_PROBLEM TO SOLVE_
Please put the lines of the material into a JSON list of strings, one string per line, starting with the line that contains "Image resolution: width=782" and going on through the end of the material. Leave out blank lines and pictures.

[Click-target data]
————
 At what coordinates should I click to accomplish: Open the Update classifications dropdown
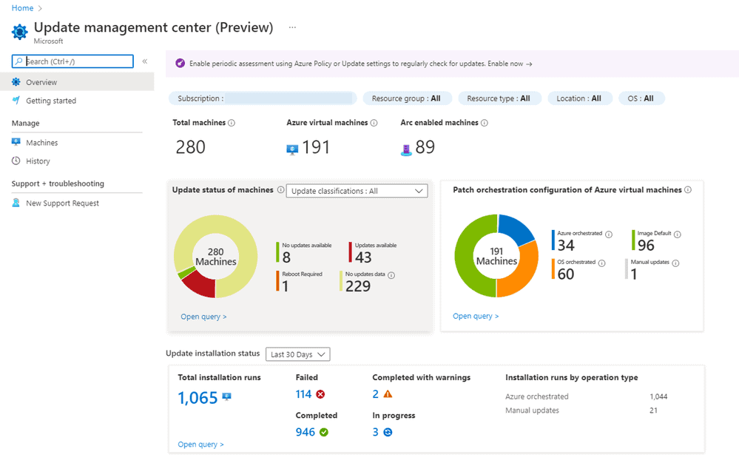tap(357, 190)
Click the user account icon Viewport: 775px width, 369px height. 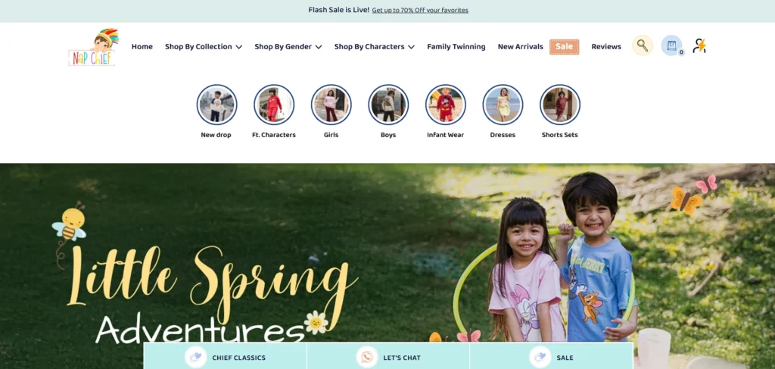[699, 46]
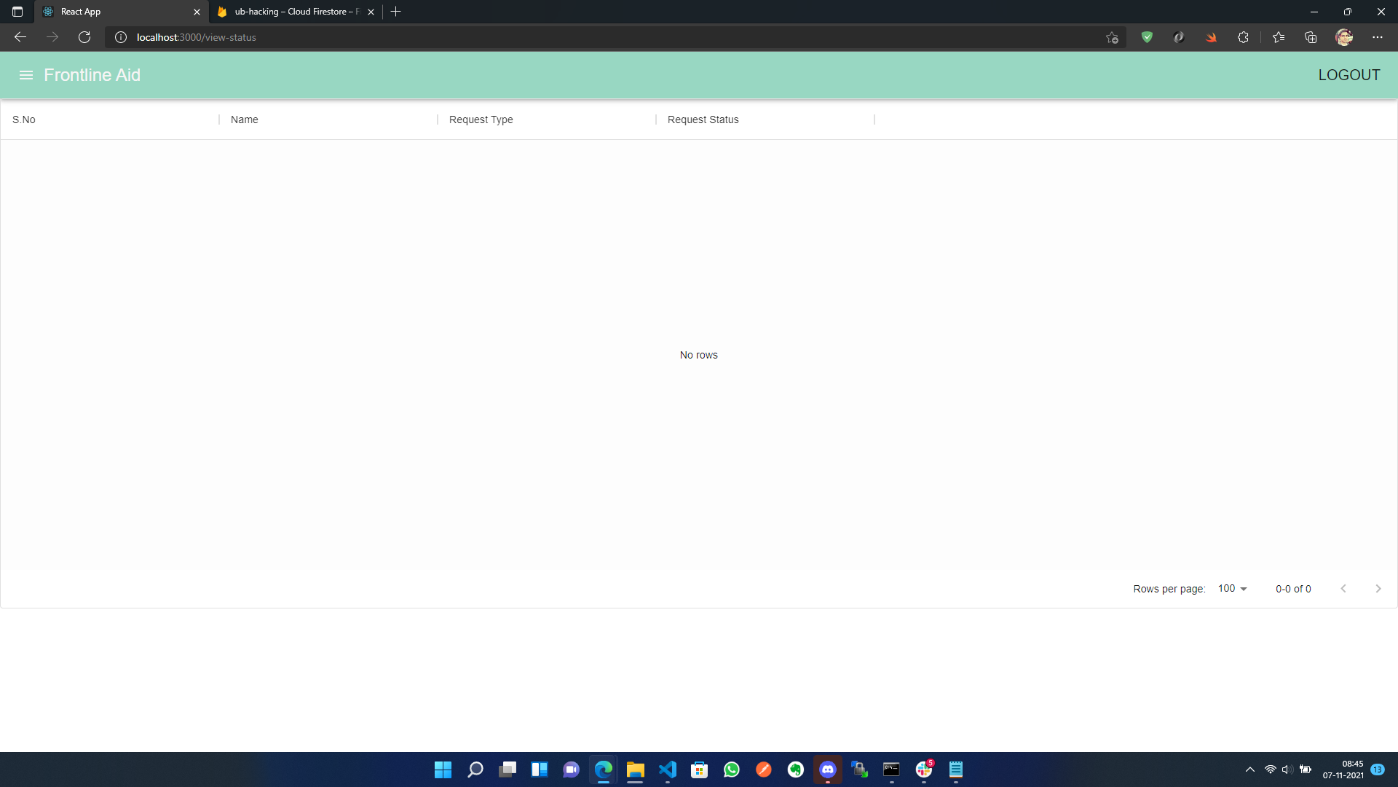
Task: Add page to favorites star icon
Action: [x=1112, y=37]
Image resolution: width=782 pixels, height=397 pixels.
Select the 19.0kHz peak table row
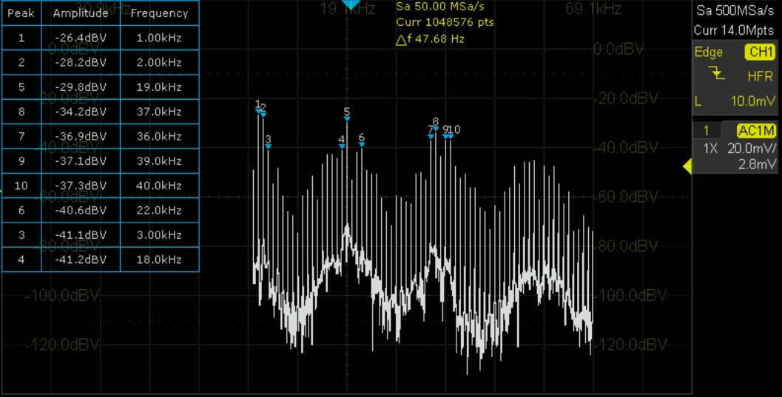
————
_CORRECT RESPONSE_
[
  "Image resolution: width=782 pixels, height=397 pixels.",
  "Select the 19.0kHz peak table row"
]